L’amministratore delegato della più grande banca statunitense in termini di asset patrimoniali ha affermato che la crescita economica continuerà almeno fino al secondo e terzo trimestre di quest’anno, alimentata da consumatori e imprese in accumulo di liquidità.

Dopo di che, è difficile da prevedere. Ci sono altri due grandi fattori compensativi di cui siete tutti completamente consapevoli“, ha detto Jamie Dimon, CEO di JPMorgan Chase agli analisti, nominando l’inflazione e l’inversione delle politiche di acquisto di obbligazioni da parte della Fed quali ragioni principali. “Non l’avete mai visto prima. Sto semplicemente sottolineando che quelle sono nuvole temporalesche all’orizzonte che potrebbero scomparire, o forse no”.

Le osservazioni di Dimon mostrano quanto velocemente i grandi eventi possono cambiare il panorama economico. Un anno fa, ha detto il top manager, gli Stati Uniti stavano godendo di un “momento Goldilocks” economico di alta crescita unita a un’inflazione gestibile che sarebbe potuta durare fino al 2023. Ma l’inflazione ostinatamente alta e una serie di possibili impatti dall’invasione russa dell’Ucraina hanno offuscato quel quadro.

I rischi si sono riversati sul settore bancario: JPMorgan ha registrato un calo dei profitti del 42% rispetto a un anno prima su un aumento dei costi per i prestiti inesigibili e lo sconvolgimento del mercato causato dalla guerra in Ucraina. In particolare, la banca ha dovuto contabilizzare un addebito di 902 milioni di dollari per costituire maggiori riserve sulle perdite su prestiti, con una brusca inversione rispetto a un anno fa, quando invece ha rilasciato 5,2 miliardi di dollari in riserve.

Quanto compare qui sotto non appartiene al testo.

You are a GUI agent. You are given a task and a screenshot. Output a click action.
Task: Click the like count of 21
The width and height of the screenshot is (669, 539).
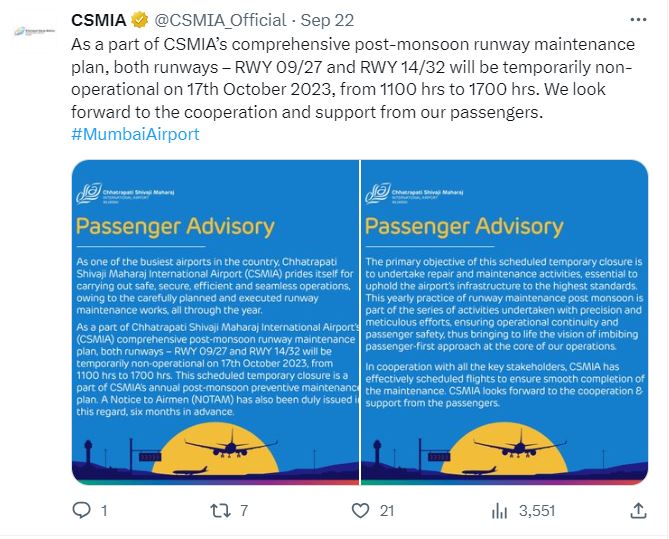pyautogui.click(x=388, y=511)
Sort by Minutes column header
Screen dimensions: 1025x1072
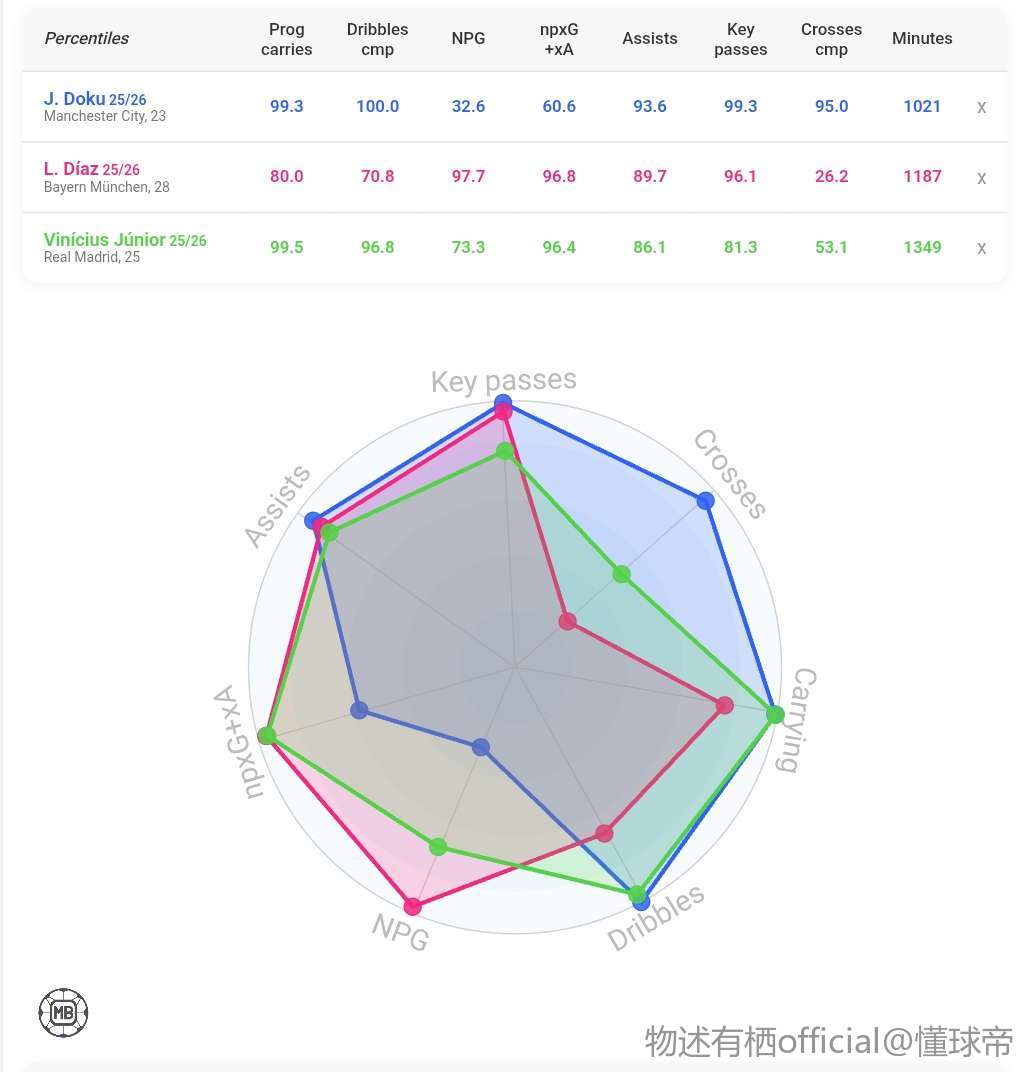[922, 38]
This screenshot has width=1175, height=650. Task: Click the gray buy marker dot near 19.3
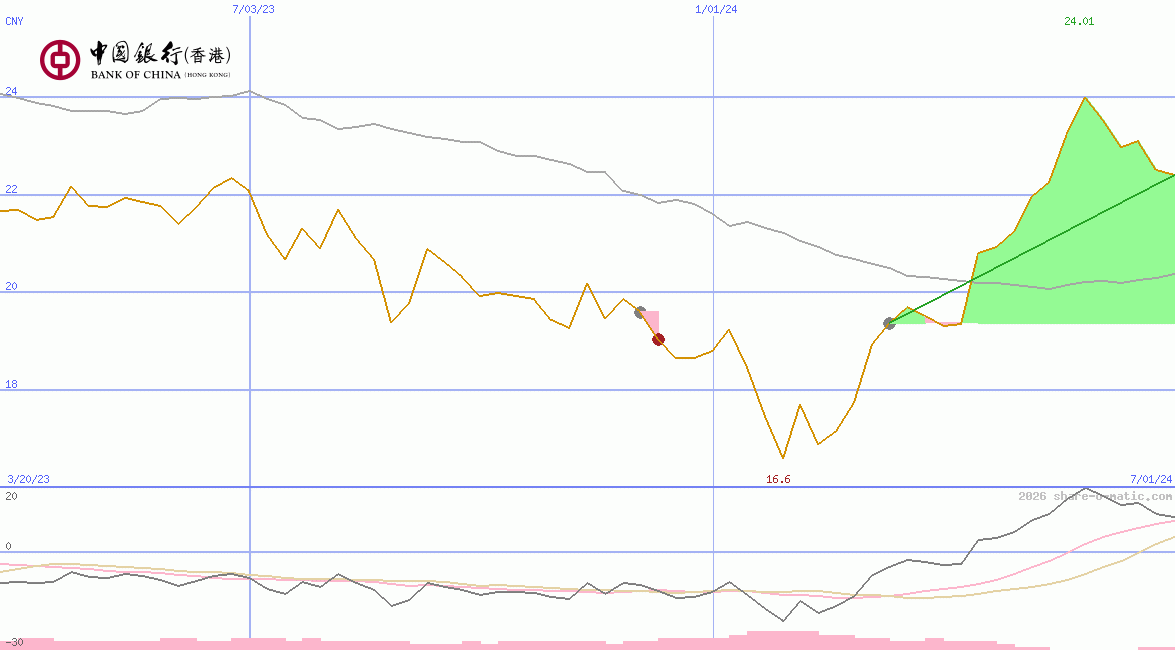(888, 322)

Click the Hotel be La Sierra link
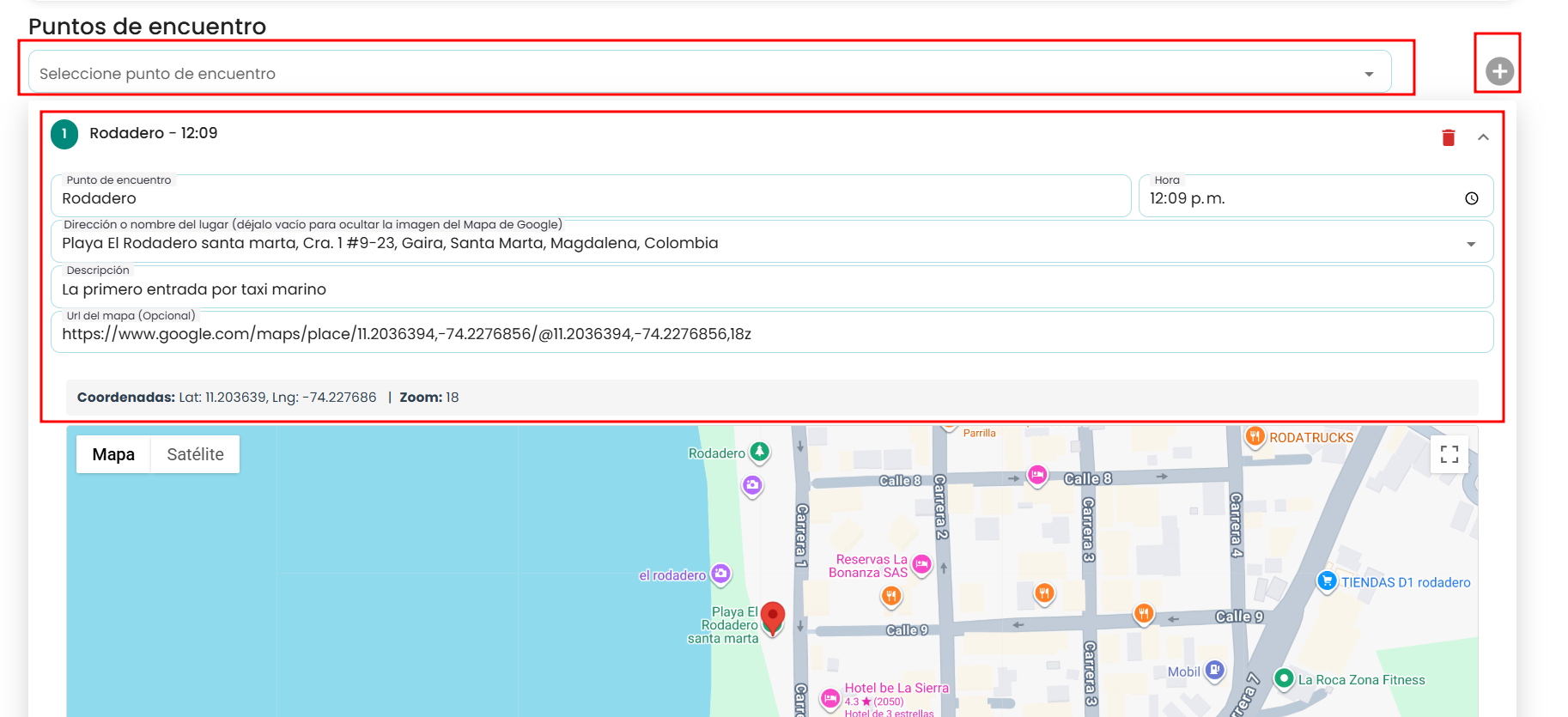point(896,688)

I titoli bancari sono stati particolarmente puniti quest’anno, nonostante l’aumento dei tassi di interesse, che tendono a migliorare i loro margini di prestito. Parti della curva dei rendimenti si sono infatti appiattite e persino invertite, fornendo un’indicazione molto chiara di una possibile recessione in futuro.

I dirigenti di JPMorgan hanno poi presto chiarito che con tali valutazioni non stanno predicendo una recessione, ma che l’alta inflazione, esacerbata dagli impatti della guerra in Ucraina e del Covid, così come le azioni della Fed, l’hanno resa più probabile di prima. I gestori devono dunque esaminare una varietà di scenari ipotetici, ponderati in base alle probabilità, per giudicare quanto accantonare in riserve.